I Soundgarden pubblicano ad un anno dalla reunion Live On i5, il loro primo live album ufficiale registrato tra novembre e dicembre del 1996 nella costa occidentale del Nordamerica. Titolo azzeccato (la I5 non è altro che la Interstate 5, strada che percorre da nord a sud la West Coast), ma scelta inusuale per i brani: sono state prese 17 canzoni da diverse serate (registrate con uno studio mobile e un mixer 24 tracce), escludendo in partenza l’ipotesi di riproporre un’intero concerto dall’inizio alla fine.
Aiutati molto probabilmente da una setlist costruita sulle migliori performance del minitour, Chris Cornell e soci dimostrano uno stato di forma impressionante. Gli statunitensi non sono perfetti (Let Me Drown, soprattutto nel cantato, è vicina al mediocre), ma dal vivo confermano senza tanta fatica il fatto che l’etichetta grunge sia stata per la loro musica troppo riduttiva. Quello che emerge da questo disco è gruppo che regge sulla perfetta alchimia di tutti e quattro i componenti: un Cornell stellare, i riff hard rock di stampo zeppeliniano di Kim Thayil e la potente sezione ritmica curata dalla coppia Matt Cameron – Ben Shepherd, con il primo che da lì a poco sarebbe entrato in pianta stabile nei Pearl Jam.

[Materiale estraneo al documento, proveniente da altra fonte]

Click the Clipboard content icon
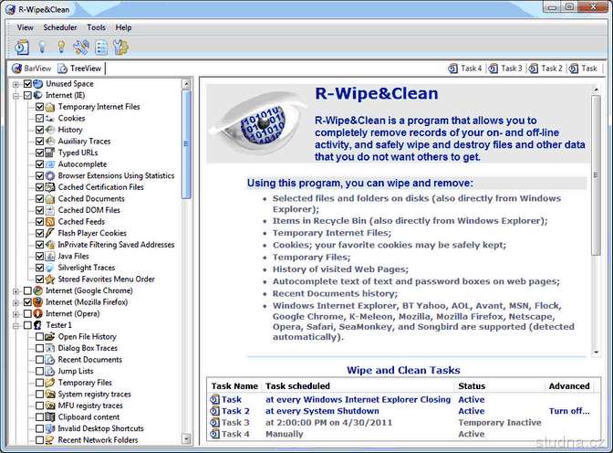coord(50,416)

Un live nel quale trova ampio spazio la parte finale della carriera, quella del maggiore successo commerciale. Impressionanti le versioni di Jesus Christ Pose, Rusty Cage e Black Hole Sun, proposta in un’inedita versione acustica cantata da un Chris Cornell in forma di grazia. Spazio anche per due riuscite cover, Helter Skelter e Search and Destroy: tra le due, un punto in più alla rockeggiante canzone degli Stooges rispetto al riarrangiamento dei Beatles.
Live on i5 è un live album riuscito, che però, come con Telephantasm, non aggiunge e toglie nulla al già immenso valore della band di Seattle. E, soprattutto, confonde ancora più le idee dei fan nell’immaginare l’immediato futuro dei Soundgarden.